═══ Source passage ═══

The new study is from the Pew Hispanic Center and reported by CNN:
(CNN) -- The nation's suburban schools added 3.4 million students to their rolls over the past 15 years -- and nearly all of them were minorities, according to a study released Tuesday.
Yet the new arrivals resulted in only a modest increase in the individual schools' racial and ethnic diversity, the study said.
"The school districts look like they are more diverse, but within your school districts, if the whites are in one school, the blacks in a different school and the Hispanics in yet a different school, it doesn't necessarily mean the suburban whites have more black and Hispanic classmates -- because they don't go to the same school," said Richard Fry, senior research associate at the Pew Hispanic Center in Washington, who wrote the report.
Using federal government data, Fry found that minority students made up 99 percent of the increase in suburban school enrollment between the 1993-94 and 2006-07 school years.

═══ Data lines ═══

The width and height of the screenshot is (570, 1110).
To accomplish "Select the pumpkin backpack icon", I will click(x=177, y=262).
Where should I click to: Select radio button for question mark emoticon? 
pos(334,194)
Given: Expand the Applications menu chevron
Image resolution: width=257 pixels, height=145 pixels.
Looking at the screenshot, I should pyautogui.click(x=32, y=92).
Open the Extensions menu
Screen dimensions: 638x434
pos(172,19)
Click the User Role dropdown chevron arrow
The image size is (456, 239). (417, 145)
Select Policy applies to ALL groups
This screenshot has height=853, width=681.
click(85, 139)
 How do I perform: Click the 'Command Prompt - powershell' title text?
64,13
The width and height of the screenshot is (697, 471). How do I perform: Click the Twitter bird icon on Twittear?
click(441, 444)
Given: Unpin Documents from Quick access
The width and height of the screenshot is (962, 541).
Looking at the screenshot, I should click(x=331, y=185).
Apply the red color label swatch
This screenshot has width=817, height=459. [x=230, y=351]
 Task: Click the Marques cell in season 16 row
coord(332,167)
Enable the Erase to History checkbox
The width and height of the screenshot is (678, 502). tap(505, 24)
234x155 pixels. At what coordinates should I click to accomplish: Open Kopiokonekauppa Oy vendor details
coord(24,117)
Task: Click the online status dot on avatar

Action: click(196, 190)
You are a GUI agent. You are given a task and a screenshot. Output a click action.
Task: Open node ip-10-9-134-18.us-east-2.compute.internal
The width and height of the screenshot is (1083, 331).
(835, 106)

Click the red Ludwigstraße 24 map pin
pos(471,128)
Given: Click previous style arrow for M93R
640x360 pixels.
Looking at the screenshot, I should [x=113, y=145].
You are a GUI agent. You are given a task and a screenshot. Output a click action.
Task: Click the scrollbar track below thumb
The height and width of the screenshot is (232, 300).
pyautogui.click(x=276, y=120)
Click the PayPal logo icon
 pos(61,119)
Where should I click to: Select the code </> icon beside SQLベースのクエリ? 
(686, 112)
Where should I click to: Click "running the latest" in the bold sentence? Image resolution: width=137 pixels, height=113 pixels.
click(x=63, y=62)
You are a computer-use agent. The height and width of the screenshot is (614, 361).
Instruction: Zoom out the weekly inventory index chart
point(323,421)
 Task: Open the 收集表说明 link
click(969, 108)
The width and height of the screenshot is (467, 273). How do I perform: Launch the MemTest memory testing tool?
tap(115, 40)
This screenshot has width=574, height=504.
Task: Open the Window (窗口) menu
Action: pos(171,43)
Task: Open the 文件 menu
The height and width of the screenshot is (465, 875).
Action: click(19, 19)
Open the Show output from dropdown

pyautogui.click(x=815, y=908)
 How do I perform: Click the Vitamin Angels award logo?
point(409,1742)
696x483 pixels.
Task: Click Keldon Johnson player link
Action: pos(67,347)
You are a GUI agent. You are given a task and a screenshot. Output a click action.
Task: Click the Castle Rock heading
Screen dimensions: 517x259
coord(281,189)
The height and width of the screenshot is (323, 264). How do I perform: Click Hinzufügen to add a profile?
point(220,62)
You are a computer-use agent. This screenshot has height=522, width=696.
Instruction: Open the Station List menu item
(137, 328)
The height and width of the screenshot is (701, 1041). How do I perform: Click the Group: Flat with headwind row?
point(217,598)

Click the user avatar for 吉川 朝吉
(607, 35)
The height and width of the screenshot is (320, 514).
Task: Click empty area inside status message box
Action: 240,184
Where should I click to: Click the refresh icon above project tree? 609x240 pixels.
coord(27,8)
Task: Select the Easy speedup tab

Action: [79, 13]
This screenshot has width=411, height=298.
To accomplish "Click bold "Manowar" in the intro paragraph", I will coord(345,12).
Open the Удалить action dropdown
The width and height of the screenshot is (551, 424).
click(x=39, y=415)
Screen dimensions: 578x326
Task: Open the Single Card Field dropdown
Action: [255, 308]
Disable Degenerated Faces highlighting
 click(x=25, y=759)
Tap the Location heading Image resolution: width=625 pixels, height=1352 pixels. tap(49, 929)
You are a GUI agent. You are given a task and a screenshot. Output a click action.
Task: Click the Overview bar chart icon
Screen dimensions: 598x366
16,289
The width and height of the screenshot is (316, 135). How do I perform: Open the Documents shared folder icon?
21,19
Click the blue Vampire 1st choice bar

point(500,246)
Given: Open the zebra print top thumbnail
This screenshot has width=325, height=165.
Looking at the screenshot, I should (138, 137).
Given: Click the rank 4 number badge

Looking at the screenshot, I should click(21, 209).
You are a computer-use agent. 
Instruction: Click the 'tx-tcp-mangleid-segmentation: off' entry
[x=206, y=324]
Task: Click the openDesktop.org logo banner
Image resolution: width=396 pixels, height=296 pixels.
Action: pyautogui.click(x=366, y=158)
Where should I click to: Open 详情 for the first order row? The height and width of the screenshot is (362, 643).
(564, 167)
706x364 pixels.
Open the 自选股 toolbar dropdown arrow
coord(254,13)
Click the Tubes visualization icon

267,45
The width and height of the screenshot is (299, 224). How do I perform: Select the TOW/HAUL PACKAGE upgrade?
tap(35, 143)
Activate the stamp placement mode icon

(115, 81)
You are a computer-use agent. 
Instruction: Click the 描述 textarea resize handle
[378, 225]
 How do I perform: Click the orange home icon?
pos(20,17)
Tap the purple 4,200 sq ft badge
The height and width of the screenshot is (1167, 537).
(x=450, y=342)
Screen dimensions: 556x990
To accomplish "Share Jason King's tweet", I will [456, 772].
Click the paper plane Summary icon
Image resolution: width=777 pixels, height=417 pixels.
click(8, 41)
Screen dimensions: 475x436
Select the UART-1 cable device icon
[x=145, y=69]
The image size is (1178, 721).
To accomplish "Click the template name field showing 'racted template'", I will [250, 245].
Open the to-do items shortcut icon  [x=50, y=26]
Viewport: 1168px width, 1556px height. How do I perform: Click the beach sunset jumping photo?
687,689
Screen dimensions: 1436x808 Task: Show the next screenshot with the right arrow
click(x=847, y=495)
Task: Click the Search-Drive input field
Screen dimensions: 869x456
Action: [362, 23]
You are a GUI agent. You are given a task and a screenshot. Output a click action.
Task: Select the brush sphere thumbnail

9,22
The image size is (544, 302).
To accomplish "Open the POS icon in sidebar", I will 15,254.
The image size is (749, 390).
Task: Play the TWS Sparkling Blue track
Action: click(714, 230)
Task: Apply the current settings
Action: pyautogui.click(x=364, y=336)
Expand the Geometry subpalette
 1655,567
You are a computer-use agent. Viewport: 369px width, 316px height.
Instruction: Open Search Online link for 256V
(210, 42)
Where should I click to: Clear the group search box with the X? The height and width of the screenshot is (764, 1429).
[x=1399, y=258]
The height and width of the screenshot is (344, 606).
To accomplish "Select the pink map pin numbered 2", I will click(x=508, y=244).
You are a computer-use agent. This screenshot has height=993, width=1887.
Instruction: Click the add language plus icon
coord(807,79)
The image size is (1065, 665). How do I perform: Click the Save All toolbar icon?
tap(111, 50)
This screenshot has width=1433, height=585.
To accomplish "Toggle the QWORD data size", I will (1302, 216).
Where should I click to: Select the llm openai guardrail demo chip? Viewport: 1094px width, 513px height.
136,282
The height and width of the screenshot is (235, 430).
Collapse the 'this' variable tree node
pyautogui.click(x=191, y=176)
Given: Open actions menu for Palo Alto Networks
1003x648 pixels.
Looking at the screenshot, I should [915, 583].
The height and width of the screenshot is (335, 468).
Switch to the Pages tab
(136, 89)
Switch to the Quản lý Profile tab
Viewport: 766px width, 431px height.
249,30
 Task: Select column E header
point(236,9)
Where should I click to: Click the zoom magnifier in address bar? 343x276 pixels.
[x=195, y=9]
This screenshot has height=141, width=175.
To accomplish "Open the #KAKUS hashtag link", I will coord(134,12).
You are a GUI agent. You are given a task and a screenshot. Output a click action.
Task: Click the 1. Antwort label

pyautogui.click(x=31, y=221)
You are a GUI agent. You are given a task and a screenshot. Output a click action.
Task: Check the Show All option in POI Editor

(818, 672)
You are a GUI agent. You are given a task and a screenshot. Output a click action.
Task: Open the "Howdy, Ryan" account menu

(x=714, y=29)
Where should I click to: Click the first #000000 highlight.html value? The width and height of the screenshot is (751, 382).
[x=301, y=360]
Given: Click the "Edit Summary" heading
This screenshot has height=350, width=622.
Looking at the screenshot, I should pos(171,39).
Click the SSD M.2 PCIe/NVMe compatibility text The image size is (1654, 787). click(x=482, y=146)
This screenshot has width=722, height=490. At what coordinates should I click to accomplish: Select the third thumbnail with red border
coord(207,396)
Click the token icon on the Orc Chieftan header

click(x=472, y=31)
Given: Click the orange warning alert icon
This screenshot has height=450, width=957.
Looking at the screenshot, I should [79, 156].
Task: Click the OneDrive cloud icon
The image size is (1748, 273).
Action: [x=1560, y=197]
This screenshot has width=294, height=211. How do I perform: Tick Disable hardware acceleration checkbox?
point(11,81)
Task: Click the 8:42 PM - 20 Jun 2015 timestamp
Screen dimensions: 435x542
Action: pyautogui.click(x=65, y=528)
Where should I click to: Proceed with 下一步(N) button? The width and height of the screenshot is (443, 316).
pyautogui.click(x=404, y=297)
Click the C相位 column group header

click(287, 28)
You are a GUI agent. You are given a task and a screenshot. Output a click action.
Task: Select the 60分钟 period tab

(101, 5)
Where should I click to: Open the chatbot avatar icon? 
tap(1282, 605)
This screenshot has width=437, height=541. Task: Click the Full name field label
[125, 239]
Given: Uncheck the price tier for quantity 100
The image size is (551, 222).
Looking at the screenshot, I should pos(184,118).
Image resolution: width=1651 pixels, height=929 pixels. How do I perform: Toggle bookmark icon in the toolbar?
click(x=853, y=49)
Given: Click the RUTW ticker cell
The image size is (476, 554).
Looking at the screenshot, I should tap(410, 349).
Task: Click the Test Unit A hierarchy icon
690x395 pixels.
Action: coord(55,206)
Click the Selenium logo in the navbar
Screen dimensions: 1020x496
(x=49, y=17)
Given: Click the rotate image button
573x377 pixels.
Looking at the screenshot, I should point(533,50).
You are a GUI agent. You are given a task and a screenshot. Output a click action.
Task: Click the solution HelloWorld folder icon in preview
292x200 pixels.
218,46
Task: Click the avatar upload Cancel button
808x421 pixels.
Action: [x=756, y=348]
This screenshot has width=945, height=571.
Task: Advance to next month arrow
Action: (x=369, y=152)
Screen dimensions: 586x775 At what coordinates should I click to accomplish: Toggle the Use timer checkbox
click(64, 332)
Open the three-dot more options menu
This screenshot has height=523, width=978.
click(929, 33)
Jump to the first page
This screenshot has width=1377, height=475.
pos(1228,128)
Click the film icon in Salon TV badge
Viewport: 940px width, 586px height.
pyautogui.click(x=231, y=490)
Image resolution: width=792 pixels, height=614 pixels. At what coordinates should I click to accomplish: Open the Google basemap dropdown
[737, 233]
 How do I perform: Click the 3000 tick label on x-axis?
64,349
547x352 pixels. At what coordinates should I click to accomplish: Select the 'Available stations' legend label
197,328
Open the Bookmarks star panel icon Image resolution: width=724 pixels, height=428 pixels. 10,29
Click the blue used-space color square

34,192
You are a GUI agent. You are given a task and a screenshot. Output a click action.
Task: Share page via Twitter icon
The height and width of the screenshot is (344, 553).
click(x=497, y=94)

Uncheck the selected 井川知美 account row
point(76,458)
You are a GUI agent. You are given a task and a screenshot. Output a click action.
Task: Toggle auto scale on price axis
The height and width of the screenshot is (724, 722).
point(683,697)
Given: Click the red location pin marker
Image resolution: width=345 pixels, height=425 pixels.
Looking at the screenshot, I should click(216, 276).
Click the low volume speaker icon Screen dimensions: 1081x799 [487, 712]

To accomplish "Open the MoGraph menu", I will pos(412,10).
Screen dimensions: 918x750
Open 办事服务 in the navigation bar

═══

▶ [Exercise aim] Name every racial or ethnic group that Richard Fry mentions in his quoted remarks in the passage on suburban school enrollment above.

▶ [Correct result] Whites, blacks, and Hispanics.